Além de me solidarizar, de me indignar, de tentar abraçá-lo com as minhas palavras, o fato de você ter verbalizado durante a entrevista o que o racismo tem lhe roubado, tomado de maneira atroz, me faz escrever essa carta. Fiquei angustiada quando você disse que, em razão do “apedrejamento moral” nos estádios da Espanha, você tem cada vez menos vontade de jogar futebol.

Entendo perfeitamente o seu sentimento. O racismo destrói nossa saúde mental, dilacera nossa autoestima, por vezes nos faz esquecer quem realmente somos. A ideia de que devemos ser fortes o tempo inteiro é injusta, cruel, nos desumaniza. Como você mesmo disse, nós, negros e negras, temos direito a uma vida normal, de felicidade. Não é justo que nossa existência seja atravessada, marcada de forma tão brutal pela violência odiosa do racismo. Porém, não posso deixar de lhe dizer que, se parasse de jogar, o mundo perderia uma joia rara, um talento que não surge todos os dias no futebol.
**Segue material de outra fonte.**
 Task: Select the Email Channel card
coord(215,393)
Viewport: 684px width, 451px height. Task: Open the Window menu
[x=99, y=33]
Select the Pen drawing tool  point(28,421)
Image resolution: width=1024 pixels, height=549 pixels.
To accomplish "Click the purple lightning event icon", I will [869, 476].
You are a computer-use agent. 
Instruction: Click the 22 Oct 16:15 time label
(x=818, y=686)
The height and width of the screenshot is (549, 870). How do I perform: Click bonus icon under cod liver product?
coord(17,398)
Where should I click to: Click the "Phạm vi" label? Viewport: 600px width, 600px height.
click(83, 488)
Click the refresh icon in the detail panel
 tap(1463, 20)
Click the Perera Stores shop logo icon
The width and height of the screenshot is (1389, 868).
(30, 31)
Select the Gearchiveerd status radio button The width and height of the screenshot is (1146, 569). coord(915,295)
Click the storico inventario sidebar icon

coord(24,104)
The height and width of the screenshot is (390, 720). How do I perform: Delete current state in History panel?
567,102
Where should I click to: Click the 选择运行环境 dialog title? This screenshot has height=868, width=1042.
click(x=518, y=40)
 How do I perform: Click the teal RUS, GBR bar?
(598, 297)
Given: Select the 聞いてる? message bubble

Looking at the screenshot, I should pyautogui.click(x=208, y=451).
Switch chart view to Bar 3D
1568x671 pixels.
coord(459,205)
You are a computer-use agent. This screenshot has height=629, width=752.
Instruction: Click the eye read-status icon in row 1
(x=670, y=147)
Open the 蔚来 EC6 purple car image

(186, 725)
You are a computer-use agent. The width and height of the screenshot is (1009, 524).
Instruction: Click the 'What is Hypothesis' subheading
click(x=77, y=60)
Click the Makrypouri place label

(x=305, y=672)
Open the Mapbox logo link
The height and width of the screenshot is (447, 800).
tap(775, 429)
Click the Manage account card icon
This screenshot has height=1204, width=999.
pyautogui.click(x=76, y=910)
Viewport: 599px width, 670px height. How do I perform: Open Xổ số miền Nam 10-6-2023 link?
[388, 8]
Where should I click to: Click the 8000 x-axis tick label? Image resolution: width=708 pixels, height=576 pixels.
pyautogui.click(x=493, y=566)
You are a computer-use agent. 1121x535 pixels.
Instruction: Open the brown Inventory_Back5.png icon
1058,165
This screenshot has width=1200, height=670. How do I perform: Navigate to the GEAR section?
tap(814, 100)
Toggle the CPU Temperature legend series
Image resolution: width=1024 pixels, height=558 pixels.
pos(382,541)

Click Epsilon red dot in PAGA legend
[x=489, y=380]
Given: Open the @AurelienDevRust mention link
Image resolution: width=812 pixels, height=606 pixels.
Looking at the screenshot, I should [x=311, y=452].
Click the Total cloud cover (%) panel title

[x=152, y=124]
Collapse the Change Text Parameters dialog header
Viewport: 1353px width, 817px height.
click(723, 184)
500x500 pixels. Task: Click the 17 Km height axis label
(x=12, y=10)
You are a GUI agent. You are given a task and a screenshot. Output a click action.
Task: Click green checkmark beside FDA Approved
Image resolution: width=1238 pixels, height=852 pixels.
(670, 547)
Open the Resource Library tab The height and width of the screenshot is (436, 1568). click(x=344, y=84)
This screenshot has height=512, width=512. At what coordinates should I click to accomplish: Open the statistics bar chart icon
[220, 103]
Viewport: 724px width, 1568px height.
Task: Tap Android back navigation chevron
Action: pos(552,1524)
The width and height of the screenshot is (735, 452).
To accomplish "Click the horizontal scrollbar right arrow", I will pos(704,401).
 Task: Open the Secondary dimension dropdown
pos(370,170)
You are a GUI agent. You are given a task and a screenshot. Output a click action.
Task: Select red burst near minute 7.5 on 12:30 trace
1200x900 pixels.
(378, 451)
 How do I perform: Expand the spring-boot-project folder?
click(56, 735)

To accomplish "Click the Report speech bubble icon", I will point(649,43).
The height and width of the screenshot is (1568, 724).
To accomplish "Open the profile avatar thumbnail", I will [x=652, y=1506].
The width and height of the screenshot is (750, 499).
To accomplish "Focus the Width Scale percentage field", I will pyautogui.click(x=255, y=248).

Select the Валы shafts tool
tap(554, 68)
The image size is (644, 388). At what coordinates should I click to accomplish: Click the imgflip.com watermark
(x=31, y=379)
No caso do Brasil, a perda seria nos mais diversos sentidos. Como se não bastasse a ausência de craques, há muito carecemos de jogadores que emprestam seus rostos, suas vozes em prol da justiça, da igualdade e do exercício da cidadania. A exemplo do Reinaldo, atacante do meu glorioso Clube Atlético Mineiro, que lutou bravamente contra a ditadura. A exemplo de Sócrates e Casagrande, ídolos do Corinthians e porta-vozes da democracia. A exemplo de Paulo César Caju, que dentro e fora de campo lutou contra o racismo. A exemplo de Toninho Cerezo, que ao escrever uma carta carinhosa e acolhedora para Léa, sua filha transexual, contribuiu e ainda contribui para a construção de uma sociedade em que o direito de ser e existir seja uma máxima. A exemplo de você, que com apenas 23 anos, além de craque, já é embaixador da UNESCO e vem exercendo um belo e importante trabalho em favor do direito à educação de qualidade, contra o racismo. Muhammad Ali deve estar muito orgulhoso de você.

Vini, sei que seus dias não têm sido fáceis. Sei que ao vencer os desafios impostos pela cor da pele, pela pobreza, pela infância e adolescência na favela, e tornando-se atleta de um dos maiores times do mundo, não era esse fardo tão pesado que você imaginava carregar.  Mas, ainda assim, peço que não desista. Digo isso sabendo que a dor, a ferida, são grandes demais.

Gostaria muito que continuasse: por você, por sua família, pelas crianças negras que o tem como espelho, por todos nós que o admiramos.

Gostaria que você ficasse para que pudéssemos seguir lutando, sonhando com o dia em que o racismo não roubará mais nada de ninguém.

Com o carinho e a admiração de sempre.

Luana Tolentino

 

*Mestra em Educação pela UFOP, atualmente tem se dedicado à Formação Inicial e Continuada de Professores. É autora dos livros ‘Outra educação é possível: feminismo, antirracismo e inclusão em sala de aula’ (Mazza Edições) e ‘Sobrevivendo ao racismo: memórias, cartas e o cotidiano da discriminação no Brasil’ (Papirus 7 Mares).